(Exercise directions): Copy out the items word for word, starting at the line that contains "Where should I click to: Select the Membres" and ending at the line that contains "click(72, 60)", both lines included.

★ ★ ★ ★ ★ ★ ★

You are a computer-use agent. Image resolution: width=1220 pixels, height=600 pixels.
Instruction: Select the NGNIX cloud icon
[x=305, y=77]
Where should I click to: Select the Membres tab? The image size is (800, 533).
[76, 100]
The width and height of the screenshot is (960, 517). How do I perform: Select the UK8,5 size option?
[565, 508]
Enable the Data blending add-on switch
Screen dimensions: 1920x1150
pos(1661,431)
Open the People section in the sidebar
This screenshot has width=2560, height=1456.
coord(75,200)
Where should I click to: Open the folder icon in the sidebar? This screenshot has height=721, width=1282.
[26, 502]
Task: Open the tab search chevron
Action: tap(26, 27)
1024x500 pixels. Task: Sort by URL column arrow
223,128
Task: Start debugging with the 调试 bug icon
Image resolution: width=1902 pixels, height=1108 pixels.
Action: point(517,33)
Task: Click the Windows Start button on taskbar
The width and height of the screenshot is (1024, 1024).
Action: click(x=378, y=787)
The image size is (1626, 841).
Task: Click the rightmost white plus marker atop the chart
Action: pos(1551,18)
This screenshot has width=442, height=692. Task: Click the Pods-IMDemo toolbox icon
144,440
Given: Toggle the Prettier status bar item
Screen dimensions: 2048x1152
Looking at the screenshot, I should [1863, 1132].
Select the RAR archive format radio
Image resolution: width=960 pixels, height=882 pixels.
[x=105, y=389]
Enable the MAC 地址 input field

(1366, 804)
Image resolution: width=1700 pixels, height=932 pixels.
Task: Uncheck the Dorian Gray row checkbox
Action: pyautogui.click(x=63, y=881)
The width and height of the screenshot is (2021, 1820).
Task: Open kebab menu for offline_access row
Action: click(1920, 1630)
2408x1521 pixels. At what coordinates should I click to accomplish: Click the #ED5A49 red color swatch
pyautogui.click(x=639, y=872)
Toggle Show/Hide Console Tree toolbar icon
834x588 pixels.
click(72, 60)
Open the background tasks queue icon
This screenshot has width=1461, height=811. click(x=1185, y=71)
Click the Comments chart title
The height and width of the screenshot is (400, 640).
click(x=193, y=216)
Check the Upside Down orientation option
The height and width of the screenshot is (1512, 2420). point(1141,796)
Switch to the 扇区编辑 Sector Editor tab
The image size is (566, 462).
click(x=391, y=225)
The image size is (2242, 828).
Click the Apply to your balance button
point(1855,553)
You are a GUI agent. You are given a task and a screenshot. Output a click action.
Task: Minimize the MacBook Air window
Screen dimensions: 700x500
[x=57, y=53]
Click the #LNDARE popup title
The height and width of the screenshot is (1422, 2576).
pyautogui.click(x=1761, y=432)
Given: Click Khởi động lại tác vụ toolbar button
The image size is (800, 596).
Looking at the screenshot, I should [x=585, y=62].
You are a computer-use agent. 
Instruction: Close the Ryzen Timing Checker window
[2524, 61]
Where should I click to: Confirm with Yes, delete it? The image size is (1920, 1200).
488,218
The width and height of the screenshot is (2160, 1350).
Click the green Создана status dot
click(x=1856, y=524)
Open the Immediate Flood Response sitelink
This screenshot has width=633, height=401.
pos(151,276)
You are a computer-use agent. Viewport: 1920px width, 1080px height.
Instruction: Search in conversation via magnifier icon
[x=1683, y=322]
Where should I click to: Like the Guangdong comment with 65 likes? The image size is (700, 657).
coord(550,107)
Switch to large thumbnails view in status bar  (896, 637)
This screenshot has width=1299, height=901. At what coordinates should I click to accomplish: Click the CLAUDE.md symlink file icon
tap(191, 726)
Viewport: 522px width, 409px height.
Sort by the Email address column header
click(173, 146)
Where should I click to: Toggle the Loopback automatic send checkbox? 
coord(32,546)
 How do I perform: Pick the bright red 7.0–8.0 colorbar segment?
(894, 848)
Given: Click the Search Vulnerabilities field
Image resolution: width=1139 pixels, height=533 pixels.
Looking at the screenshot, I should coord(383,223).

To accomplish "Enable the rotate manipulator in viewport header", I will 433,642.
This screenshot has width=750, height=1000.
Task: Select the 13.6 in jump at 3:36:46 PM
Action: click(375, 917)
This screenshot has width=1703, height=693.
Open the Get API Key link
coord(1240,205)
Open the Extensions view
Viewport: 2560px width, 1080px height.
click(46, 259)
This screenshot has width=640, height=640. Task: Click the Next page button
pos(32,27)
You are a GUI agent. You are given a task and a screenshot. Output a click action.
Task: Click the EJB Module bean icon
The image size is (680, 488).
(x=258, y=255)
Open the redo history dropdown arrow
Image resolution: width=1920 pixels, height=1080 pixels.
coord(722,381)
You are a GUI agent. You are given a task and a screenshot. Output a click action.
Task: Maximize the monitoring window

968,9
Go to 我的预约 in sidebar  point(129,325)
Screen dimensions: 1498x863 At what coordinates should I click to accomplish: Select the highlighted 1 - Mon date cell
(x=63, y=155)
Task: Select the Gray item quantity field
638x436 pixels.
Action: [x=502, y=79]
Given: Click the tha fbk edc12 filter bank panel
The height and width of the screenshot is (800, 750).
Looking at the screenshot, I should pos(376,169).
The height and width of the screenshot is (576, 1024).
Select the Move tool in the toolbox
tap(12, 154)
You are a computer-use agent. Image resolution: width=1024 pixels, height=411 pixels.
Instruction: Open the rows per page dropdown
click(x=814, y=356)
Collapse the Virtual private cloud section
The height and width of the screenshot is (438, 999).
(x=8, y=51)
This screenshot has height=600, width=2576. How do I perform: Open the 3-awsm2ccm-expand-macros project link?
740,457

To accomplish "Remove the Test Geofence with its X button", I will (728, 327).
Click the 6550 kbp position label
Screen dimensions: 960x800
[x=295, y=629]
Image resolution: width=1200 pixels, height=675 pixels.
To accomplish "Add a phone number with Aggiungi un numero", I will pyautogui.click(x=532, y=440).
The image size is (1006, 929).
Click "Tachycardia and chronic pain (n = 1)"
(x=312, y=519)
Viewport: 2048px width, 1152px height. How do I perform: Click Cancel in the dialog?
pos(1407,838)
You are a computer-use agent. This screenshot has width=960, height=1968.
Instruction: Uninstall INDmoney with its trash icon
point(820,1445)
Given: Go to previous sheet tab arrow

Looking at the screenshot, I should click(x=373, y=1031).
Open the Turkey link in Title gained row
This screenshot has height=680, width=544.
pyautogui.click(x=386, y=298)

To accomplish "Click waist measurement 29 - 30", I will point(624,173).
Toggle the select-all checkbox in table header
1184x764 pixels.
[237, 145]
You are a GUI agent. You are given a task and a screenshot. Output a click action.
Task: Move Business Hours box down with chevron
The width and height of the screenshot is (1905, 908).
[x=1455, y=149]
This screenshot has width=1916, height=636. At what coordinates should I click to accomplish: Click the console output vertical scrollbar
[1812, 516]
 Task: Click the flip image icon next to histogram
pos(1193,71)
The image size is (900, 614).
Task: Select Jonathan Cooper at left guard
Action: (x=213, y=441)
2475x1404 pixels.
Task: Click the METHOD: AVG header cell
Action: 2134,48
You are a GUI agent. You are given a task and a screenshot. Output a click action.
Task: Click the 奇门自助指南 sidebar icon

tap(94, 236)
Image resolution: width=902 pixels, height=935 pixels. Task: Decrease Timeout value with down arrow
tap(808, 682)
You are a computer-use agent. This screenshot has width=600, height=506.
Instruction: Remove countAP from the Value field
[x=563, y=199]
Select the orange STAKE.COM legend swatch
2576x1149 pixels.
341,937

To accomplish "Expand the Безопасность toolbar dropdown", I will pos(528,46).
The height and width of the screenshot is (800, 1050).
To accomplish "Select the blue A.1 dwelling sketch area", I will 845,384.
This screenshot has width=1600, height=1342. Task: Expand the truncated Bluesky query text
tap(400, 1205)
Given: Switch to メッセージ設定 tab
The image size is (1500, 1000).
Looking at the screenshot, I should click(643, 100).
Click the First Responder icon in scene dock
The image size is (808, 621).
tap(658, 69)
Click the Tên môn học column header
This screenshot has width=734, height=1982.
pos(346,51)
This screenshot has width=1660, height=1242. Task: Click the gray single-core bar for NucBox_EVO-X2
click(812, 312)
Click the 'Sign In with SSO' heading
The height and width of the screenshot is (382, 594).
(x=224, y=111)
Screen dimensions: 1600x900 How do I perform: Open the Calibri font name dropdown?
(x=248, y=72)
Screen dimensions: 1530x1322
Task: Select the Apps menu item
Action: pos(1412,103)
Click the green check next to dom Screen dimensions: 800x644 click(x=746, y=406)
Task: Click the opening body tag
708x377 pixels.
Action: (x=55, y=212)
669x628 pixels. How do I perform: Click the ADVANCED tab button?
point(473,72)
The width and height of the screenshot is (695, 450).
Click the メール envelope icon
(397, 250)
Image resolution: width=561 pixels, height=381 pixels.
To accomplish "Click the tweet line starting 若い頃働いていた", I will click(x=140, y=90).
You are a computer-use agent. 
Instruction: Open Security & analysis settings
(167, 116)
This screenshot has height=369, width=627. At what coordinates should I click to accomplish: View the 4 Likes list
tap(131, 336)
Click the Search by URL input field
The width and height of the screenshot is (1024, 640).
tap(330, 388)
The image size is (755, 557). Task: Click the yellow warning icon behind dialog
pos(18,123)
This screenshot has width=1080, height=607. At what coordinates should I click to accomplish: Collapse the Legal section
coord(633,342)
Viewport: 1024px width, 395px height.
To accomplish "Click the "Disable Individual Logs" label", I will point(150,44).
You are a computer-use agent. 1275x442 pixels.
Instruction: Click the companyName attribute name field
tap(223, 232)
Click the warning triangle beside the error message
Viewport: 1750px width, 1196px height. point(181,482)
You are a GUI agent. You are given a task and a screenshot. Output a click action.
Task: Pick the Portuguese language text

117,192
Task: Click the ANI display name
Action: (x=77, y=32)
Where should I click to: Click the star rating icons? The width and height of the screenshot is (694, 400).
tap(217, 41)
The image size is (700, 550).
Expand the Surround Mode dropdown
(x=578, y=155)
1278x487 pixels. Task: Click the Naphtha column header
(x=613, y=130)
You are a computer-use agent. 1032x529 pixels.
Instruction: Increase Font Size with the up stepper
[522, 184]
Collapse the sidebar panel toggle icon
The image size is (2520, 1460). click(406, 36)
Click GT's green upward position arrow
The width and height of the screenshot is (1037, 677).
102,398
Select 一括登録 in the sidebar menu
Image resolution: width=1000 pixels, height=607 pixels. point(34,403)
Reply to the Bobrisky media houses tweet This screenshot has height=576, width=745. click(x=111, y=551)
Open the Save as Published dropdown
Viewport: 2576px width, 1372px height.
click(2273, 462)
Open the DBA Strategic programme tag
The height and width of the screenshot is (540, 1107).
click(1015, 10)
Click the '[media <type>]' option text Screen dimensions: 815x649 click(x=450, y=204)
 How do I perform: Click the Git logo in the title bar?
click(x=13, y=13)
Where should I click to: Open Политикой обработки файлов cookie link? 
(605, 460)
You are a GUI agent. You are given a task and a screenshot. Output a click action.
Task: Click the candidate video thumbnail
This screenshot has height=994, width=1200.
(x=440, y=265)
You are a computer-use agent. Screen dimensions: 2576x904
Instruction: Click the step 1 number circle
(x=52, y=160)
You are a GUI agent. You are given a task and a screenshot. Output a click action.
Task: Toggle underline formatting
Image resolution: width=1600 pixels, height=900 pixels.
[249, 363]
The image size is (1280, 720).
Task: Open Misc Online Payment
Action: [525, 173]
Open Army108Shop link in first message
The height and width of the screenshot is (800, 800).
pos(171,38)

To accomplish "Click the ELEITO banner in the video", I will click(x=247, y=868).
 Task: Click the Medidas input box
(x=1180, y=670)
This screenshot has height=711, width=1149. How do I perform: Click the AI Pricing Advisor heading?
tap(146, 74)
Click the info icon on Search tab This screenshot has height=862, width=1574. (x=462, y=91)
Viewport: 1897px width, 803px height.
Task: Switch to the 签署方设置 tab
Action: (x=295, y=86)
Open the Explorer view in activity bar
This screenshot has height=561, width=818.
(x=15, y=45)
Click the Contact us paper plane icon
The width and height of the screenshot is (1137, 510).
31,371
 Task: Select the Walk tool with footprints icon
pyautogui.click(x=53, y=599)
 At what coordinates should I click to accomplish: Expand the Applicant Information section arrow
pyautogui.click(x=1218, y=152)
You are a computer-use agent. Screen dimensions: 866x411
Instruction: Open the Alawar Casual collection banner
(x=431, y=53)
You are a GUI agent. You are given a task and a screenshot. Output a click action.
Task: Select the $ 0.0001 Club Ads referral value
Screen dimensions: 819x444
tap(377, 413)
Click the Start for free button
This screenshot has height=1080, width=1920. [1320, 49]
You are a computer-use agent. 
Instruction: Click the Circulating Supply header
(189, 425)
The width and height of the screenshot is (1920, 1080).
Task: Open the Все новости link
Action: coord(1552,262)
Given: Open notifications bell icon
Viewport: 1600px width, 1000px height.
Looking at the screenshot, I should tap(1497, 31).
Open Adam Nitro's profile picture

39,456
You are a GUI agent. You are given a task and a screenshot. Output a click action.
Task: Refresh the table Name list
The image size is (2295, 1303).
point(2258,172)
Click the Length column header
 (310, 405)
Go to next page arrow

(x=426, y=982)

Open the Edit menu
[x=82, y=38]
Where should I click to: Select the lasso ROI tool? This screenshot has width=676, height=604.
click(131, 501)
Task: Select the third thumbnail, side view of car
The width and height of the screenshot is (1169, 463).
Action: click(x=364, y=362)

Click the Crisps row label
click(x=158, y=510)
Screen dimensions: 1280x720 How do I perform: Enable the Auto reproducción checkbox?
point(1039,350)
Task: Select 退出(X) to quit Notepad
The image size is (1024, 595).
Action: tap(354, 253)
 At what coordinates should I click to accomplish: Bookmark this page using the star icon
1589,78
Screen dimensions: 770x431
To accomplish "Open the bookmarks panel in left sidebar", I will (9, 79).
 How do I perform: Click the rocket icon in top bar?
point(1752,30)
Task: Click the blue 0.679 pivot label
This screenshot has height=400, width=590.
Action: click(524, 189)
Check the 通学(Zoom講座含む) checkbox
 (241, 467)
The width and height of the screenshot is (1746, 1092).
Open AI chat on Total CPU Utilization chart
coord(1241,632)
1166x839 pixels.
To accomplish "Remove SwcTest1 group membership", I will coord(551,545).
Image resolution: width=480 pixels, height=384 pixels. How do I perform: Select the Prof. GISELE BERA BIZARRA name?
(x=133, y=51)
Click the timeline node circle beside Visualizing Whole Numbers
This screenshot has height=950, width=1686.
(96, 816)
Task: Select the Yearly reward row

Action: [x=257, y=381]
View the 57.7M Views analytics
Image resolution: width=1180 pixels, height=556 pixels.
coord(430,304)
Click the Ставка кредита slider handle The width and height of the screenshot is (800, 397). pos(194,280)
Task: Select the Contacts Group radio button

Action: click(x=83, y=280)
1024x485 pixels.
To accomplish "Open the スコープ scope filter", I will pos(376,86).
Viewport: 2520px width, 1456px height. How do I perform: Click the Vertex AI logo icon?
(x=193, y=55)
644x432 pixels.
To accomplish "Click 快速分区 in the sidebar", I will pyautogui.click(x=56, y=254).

★ ★ ★ ★ ★ ★ ★

(Expected answer):
Where should I click to: Select the Membres tab? The image size is (800, 533).
[76, 100]
The width and height of the screenshot is (960, 517). How do I perform: Select the UK8,5 size option?
[565, 508]
Enable the Data blending add-on switch
Screen dimensions: 1920x1150
pos(1661,431)
Open the People section in the sidebar
This screenshot has width=2560, height=1456.
coord(75,200)
Where should I click to: Open the folder icon in the sidebar? This screenshot has height=721, width=1282.
[26, 502]
Task: Open the tab search chevron
Action: tap(26, 27)
1024x500 pixels. Task: Sort by URL column arrow
223,128
Task: Start debugging with the 调试 bug icon
Image resolution: width=1902 pixels, height=1108 pixels.
Action: point(517,33)
Task: Click the Windows Start button on taskbar
The width and height of the screenshot is (1024, 1024).
Action: click(x=378, y=787)
The image size is (1626, 841).
Task: Click the rightmost white plus marker atop the chart
Action: pos(1551,18)
This screenshot has width=442, height=692. Task: Click the Pods-IMDemo toolbox icon
144,440
Given: Toggle the Prettier status bar item
Screen dimensions: 2048x1152
Looking at the screenshot, I should [1863, 1132].
Select the RAR archive format radio
Image resolution: width=960 pixels, height=882 pixels.
[x=105, y=389]
Enable the MAC 地址 input field

(1366, 804)
Image resolution: width=1700 pixels, height=932 pixels.
Task: Uncheck the Dorian Gray row checkbox
Action: pyautogui.click(x=63, y=881)
The width and height of the screenshot is (2021, 1820).
Task: Open kebab menu for offline_access row
Action: click(1920, 1630)
2408x1521 pixels. At what coordinates should I click to accomplish: Click the #ED5A49 red color swatch
pyautogui.click(x=639, y=872)
Toggle Show/Hide Console Tree toolbar icon
834x588 pixels.
click(72, 60)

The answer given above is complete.